Reproduce each of the items below line for line, without changing a single character.

Items listed in a dataset
------
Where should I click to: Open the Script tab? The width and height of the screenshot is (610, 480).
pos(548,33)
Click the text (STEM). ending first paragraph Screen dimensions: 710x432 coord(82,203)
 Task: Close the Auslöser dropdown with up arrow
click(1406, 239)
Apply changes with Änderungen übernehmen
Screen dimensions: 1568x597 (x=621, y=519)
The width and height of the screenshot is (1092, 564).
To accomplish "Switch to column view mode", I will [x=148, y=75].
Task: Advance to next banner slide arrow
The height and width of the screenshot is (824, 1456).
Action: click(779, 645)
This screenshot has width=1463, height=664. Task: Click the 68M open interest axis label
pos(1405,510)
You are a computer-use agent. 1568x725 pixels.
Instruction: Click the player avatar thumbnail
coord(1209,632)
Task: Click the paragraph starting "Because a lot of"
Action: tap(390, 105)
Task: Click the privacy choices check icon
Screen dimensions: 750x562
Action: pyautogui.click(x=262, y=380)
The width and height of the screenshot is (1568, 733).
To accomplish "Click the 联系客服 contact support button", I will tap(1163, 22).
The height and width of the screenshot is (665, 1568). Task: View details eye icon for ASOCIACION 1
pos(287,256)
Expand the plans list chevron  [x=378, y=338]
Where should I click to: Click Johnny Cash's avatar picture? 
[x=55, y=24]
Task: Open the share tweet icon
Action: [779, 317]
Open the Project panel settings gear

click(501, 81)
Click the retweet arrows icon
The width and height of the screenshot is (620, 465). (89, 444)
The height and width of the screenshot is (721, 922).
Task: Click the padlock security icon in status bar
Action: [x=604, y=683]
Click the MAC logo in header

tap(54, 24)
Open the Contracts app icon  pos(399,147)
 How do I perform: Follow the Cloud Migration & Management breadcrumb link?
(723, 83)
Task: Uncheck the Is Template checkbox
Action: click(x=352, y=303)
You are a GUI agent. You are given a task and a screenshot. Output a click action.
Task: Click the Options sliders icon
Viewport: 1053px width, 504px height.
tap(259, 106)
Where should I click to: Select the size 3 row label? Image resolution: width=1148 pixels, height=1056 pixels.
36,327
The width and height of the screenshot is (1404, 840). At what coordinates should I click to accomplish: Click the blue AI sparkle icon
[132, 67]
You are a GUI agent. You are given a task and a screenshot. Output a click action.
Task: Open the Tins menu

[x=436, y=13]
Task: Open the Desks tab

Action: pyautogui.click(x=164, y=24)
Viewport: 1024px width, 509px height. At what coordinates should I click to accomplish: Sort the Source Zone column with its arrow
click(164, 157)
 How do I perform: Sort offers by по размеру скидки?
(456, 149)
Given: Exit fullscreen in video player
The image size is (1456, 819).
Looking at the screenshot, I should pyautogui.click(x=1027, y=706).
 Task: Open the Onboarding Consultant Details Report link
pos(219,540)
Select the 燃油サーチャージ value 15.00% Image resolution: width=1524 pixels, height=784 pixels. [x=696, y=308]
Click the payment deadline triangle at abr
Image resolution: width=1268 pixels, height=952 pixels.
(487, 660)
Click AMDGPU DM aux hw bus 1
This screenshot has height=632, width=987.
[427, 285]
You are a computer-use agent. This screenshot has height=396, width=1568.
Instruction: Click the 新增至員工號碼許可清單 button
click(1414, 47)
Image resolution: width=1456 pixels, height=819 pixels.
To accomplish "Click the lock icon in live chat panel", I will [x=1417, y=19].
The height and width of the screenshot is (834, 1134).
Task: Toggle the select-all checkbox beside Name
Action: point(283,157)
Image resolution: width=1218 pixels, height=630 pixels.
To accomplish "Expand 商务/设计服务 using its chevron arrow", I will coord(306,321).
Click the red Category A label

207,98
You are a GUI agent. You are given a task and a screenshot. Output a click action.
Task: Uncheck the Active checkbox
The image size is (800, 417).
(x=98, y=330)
------
## WRITTEN RESPONSE
Where should I click to: Open the Script tab? The width and height of the screenshot is (610, 480).
pos(548,33)
Click the text (STEM). ending first paragraph Screen dimensions: 710x432 coord(82,203)
 Task: Close the Auslöser dropdown with up arrow
click(1406, 239)
Apply changes with Änderungen übernehmen
Screen dimensions: 1568x597 (x=621, y=519)
The width and height of the screenshot is (1092, 564).
To accomplish "Switch to column view mode", I will [x=148, y=75].
Task: Advance to next banner slide arrow
The height and width of the screenshot is (824, 1456).
Action: click(779, 645)
This screenshot has width=1463, height=664. Task: Click the 68M open interest axis label
pos(1405,510)
You are a computer-use agent. 1568x725 pixels.
Instruction: Click the player avatar thumbnail
coord(1209,632)
Task: Click the paragraph starting "Because a lot of"
Action: tap(390, 105)
Task: Click the privacy choices check icon
Screen dimensions: 750x562
Action: pyautogui.click(x=262, y=380)
The width and height of the screenshot is (1568, 733).
To accomplish "Click the 联系客服 contact support button", I will tap(1163, 22).
The height and width of the screenshot is (665, 1568). Task: View details eye icon for ASOCIACION 1
pos(287,256)
Expand the plans list chevron  [x=378, y=338]
Where should I click to: Click Johnny Cash's avatar picture? 
[x=55, y=24]
Task: Open the share tweet icon
Action: [779, 317]
Open the Project panel settings gear

click(501, 81)
Click the retweet arrows icon
The width and height of the screenshot is (620, 465). (89, 444)
The height and width of the screenshot is (721, 922).
Task: Click the padlock security icon in status bar
Action: [x=604, y=683]
Click the MAC logo in header

tap(54, 24)
Open the Contracts app icon  pos(399,147)
 How do I perform: Follow the Cloud Migration & Management breadcrumb link?
(723, 83)
Task: Uncheck the Is Template checkbox
Action: click(x=352, y=303)
You are a GUI agent. You are given a task and a screenshot. Output a click action.
Task: Click the Options sliders icon
Viewport: 1053px width, 504px height.
tap(259, 106)
Where should I click to: Select the size 3 row label? Image resolution: width=1148 pixels, height=1056 pixels.
36,327
The width and height of the screenshot is (1404, 840). At what coordinates should I click to accomplish: Click the blue AI sparkle icon
[132, 67]
You are a GUI agent. You are given a task and a screenshot. Output a click action.
Task: Open the Tins menu

[x=436, y=13]
Task: Open the Desks tab

Action: pyautogui.click(x=164, y=24)
Viewport: 1024px width, 509px height. At what coordinates should I click to accomplish: Sort the Source Zone column with its arrow
click(164, 157)
 How do I perform: Sort offers by по размеру скидки?
(456, 149)
Given: Exit fullscreen in video player
The image size is (1456, 819).
Looking at the screenshot, I should pyautogui.click(x=1027, y=706).
 Task: Open the Onboarding Consultant Details Report link
pos(219,540)
Select the 燃油サーチャージ value 15.00% Image resolution: width=1524 pixels, height=784 pixels. [x=696, y=308]
Click the payment deadline triangle at abr
Image resolution: width=1268 pixels, height=952 pixels.
(487, 660)
Click AMDGPU DM aux hw bus 1
This screenshot has height=632, width=987.
[427, 285]
You are a computer-use agent. This screenshot has height=396, width=1568.
Instruction: Click the 新增至員工號碼許可清單 button
click(1414, 47)
Image resolution: width=1456 pixels, height=819 pixels.
To accomplish "Click the lock icon in live chat panel", I will [x=1417, y=19].
The height and width of the screenshot is (834, 1134).
Task: Toggle the select-all checkbox beside Name
Action: point(283,157)
Image resolution: width=1218 pixels, height=630 pixels.
To accomplish "Expand 商务/设计服务 using its chevron arrow", I will coord(306,321).
Click the red Category A label

207,98
You are a GUI agent. You are given a task and a screenshot. Output a click action.
Task: Uncheck the Active checkbox
The image size is (800, 417).
(x=98, y=330)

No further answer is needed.